S1 Corporation has backed out of its merger agreement with Fundtech after receiving an $11.9 million termination fee but insists it is still not interested in a takeover by ACI Worldwide.
Fundtech and S1 agreed an all-stock merger in July, with a shareholder vote slated for October. However, yesterday the former revealed that it has received a cash offer of $23.33 per share from private equity firm GTCR, a 33% premium on the previous day's closing price.
Judging the new bid a "company superior offer", Fundtech informed S1 of its intention to change its recommendation to shareholders, terminate their merger agreement and enter into a written definitive deal with GTCR.
S1 was given five days to return with a new offer but has agreed to kill the merger deal in exchange for a termination fee of $11.9 million, paid by GTCR.
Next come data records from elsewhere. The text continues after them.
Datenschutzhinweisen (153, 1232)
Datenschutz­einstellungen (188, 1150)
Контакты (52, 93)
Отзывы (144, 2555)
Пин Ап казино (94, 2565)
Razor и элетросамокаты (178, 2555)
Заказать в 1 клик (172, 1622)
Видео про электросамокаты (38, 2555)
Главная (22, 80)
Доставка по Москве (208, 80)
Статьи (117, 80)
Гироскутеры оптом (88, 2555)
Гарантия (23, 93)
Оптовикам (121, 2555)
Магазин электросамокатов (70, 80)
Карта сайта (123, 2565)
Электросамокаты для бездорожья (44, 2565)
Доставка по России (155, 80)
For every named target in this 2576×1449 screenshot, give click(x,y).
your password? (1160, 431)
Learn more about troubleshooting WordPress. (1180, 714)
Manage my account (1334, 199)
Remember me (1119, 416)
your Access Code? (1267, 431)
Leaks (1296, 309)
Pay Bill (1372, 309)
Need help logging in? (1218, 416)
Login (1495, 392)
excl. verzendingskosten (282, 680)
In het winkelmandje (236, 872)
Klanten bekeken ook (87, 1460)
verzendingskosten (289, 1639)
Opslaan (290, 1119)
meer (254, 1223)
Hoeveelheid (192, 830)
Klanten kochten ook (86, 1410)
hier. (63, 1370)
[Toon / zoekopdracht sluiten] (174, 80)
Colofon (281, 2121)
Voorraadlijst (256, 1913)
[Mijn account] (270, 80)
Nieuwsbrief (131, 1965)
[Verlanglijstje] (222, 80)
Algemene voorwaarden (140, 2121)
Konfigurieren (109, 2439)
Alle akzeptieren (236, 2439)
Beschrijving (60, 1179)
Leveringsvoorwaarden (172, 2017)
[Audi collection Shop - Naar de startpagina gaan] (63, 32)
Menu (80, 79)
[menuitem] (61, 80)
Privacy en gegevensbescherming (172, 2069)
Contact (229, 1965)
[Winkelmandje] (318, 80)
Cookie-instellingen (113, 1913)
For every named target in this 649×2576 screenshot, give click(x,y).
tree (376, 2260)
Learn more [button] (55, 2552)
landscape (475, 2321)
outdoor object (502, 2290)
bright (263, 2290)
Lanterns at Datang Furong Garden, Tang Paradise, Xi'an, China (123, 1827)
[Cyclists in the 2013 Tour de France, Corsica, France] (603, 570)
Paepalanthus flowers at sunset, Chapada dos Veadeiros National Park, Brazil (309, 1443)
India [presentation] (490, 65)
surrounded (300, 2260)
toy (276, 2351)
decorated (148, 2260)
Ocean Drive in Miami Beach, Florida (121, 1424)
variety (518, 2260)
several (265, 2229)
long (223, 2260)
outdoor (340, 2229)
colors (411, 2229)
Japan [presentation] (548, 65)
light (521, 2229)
Fundtech will now set up a shareholders meeting in the coming days to seal the acquisition in the fourth quarter. It would then be merged with BankServ, a US payments technology provider acquired by the PE firm last month. The combined outfit would be called Fundtech Inc, headquartered in Jersey City and led by current Fundtech CEO Reuven Ben Menachem.
However, despite the setback, S1 insists it will not now turn its attentions to ACI Worldwide, which has embarked on an aggressive campaign to thwart the Fundtech deal and buy S1 itself.
Says a statement: "Despite today's announcement, S1's Board of Directors has not changed its recommendation with respect to ACI Worldwide's conditional exchange offer announced on August 30, 2011. The S1 Board of Directors firmly believes that the exchange offer is NOT in the best interests of S1 or its stockholders and recommends that S1 stockholders NOT tender their S1 shares pursuant to the exchange offer."